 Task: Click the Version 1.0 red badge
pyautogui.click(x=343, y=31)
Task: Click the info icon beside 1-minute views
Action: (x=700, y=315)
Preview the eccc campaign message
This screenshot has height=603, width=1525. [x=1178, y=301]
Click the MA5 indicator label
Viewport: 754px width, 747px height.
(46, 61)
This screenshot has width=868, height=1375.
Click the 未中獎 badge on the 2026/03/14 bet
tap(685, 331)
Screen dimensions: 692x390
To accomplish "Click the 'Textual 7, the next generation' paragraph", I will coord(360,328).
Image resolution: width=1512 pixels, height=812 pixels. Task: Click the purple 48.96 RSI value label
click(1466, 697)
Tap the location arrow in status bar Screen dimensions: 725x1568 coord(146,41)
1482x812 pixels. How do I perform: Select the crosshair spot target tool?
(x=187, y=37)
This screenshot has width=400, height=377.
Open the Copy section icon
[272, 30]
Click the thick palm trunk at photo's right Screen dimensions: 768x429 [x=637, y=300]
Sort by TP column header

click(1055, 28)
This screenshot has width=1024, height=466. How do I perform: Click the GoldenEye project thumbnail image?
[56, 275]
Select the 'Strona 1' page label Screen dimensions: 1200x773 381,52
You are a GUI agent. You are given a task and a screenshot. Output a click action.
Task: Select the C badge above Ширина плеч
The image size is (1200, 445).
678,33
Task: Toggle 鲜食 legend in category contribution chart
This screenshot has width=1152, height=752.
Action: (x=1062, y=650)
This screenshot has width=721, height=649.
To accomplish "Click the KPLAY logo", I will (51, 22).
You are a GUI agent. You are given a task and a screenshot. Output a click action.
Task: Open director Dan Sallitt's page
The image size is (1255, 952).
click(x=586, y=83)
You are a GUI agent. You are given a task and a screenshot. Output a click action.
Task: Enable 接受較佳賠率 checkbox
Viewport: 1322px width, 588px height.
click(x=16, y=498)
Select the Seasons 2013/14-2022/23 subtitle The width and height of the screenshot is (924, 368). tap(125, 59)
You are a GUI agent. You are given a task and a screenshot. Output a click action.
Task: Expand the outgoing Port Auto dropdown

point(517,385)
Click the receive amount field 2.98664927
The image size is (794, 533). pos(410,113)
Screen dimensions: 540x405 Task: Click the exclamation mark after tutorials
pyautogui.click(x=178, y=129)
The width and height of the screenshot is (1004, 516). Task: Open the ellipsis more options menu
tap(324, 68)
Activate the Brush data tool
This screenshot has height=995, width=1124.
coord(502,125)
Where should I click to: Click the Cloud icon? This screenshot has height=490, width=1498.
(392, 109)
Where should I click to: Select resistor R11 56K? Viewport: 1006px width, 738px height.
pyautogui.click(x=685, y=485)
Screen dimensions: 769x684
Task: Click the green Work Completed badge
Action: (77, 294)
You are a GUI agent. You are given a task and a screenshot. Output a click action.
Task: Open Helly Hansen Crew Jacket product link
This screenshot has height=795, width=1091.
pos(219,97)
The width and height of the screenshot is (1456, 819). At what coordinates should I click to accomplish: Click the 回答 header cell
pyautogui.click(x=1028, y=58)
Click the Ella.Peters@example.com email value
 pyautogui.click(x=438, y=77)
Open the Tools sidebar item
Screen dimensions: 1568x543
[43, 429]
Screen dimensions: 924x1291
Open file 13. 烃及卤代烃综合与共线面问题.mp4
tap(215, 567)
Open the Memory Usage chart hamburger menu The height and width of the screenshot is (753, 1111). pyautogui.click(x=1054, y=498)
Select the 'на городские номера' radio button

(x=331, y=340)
★ ★ ★ ★ ★
Each record above needs to be written out exactly, with nothing left out.

 Task: Click the Version 1.0 red badge
pyautogui.click(x=343, y=31)
Task: Click the info icon beside 1-minute views
Action: (x=700, y=315)
Preview the eccc campaign message
This screenshot has height=603, width=1525. [x=1178, y=301]
Click the MA5 indicator label
Viewport: 754px width, 747px height.
(46, 61)
This screenshot has width=868, height=1375.
Click the 未中獎 badge on the 2026/03/14 bet
tap(685, 331)
Screen dimensions: 692x390
To accomplish "Click the 'Textual 7, the next generation' paragraph", I will coord(360,328).
Image resolution: width=1512 pixels, height=812 pixels. Task: Click the purple 48.96 RSI value label
click(1466, 697)
Tap the location arrow in status bar Screen dimensions: 725x1568 coord(146,41)
1482x812 pixels. How do I perform: Select the crosshair spot target tool?
(x=187, y=37)
This screenshot has width=400, height=377.
Open the Copy section icon
[272, 30]
Click the thick palm trunk at photo's right Screen dimensions: 768x429 [x=637, y=300]
Sort by TP column header

click(1055, 28)
This screenshot has width=1024, height=466. How do I perform: Click the GoldenEye project thumbnail image?
[56, 275]
Select the 'Strona 1' page label Screen dimensions: 1200x773 381,52
You are a GUI agent. You are given a task and a screenshot. Output a click action.
Task: Select the C badge above Ширина плеч
The image size is (1200, 445).
678,33
Task: Toggle 鲜食 legend in category contribution chart
This screenshot has width=1152, height=752.
Action: (x=1062, y=650)
This screenshot has width=721, height=649.
To accomplish "Click the KPLAY logo", I will (51, 22).
You are a GUI agent. You are given a task and a screenshot. Output a click action.
Task: Open director Dan Sallitt's page
The image size is (1255, 952).
click(x=586, y=83)
You are a GUI agent. You are given a task and a screenshot. Output a click action.
Task: Enable 接受較佳賠率 checkbox
Viewport: 1322px width, 588px height.
click(x=16, y=498)
Select the Seasons 2013/14-2022/23 subtitle The width and height of the screenshot is (924, 368). tap(125, 59)
You are a GUI agent. You are given a task and a screenshot. Output a click action.
Task: Expand the outgoing Port Auto dropdown

point(517,385)
Click the receive amount field 2.98664927
The image size is (794, 533). pos(410,113)
Screen dimensions: 540x405 Task: Click the exclamation mark after tutorials
pyautogui.click(x=178, y=129)
The width and height of the screenshot is (1004, 516). Task: Open the ellipsis more options menu
tap(324, 68)
Activate the Brush data tool
This screenshot has height=995, width=1124.
coord(502,125)
Where should I click to: Click the Cloud icon? This screenshot has height=490, width=1498.
(392, 109)
Where should I click to: Select resistor R11 56K? Viewport: 1006px width, 738px height.
pyautogui.click(x=685, y=485)
Screen dimensions: 769x684
Task: Click the green Work Completed badge
Action: (77, 294)
You are a GUI agent. You are given a task and a screenshot. Output a click action.
Task: Open Helly Hansen Crew Jacket product link
This screenshot has height=795, width=1091.
pos(219,97)
The width and height of the screenshot is (1456, 819). At what coordinates should I click to accomplish: Click the 回答 header cell
pyautogui.click(x=1028, y=58)
Click the Ella.Peters@example.com email value
 pyautogui.click(x=438, y=77)
Open the Tools sidebar item
Screen dimensions: 1568x543
[43, 429]
Screen dimensions: 924x1291
Open file 13. 烃及卤代烃综合与共线面问题.mp4
tap(215, 567)
Open the Memory Usage chart hamburger menu The height and width of the screenshot is (753, 1111). pyautogui.click(x=1054, y=498)
Select the 'на городские номера' radio button

(x=331, y=340)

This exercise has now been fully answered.